## Assigned task
Only some lines are wanted. Transcribe, exactly, the lines below from the line with "Три країни Європи" up to and including the line with "Довідник (327, 66)".

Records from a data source
- - -
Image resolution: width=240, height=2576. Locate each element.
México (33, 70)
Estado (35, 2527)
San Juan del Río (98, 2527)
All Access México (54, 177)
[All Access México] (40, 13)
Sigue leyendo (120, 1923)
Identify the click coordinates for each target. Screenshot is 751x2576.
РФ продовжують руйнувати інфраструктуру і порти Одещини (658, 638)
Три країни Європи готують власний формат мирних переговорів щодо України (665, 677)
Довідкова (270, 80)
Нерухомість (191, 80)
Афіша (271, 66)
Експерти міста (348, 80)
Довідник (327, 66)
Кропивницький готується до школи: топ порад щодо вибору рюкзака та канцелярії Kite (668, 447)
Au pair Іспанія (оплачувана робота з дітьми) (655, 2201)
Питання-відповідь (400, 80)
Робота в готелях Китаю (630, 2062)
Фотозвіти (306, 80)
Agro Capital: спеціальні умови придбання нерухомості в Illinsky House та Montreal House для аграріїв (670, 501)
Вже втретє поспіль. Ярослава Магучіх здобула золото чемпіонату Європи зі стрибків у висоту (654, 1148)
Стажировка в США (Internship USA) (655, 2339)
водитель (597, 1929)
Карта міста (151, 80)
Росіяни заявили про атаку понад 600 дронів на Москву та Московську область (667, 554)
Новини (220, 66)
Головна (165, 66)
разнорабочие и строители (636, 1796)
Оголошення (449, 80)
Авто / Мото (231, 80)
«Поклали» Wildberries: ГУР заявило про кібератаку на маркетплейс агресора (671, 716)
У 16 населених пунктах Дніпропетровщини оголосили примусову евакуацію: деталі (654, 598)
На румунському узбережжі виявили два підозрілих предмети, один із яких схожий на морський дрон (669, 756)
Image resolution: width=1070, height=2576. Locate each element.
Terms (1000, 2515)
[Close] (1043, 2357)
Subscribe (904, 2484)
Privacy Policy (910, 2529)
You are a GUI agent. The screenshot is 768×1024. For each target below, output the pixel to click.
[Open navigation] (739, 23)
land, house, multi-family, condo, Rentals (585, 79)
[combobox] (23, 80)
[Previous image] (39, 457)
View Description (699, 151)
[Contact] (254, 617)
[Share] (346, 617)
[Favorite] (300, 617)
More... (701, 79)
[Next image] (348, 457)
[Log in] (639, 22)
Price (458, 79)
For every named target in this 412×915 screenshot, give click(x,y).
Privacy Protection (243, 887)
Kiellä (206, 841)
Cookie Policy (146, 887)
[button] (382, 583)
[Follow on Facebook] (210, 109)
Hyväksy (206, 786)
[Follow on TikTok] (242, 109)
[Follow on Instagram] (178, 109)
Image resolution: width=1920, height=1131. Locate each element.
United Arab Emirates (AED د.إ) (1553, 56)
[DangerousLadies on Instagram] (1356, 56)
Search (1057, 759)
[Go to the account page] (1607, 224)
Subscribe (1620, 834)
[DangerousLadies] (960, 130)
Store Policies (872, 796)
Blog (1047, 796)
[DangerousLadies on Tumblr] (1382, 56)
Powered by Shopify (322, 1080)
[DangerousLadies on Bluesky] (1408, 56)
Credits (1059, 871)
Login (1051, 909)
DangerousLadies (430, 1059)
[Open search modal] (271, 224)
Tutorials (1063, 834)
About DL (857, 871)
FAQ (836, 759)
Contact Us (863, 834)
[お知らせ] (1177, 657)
- - -
## Your response
Три країни Європи готують власний формат мирних переговорів щодо України (665, 677)
Довідкова (270, 80)
Нерухомість (191, 80)
Афіша (271, 66)
Експерти міста (348, 80)
Довідник (327, 66)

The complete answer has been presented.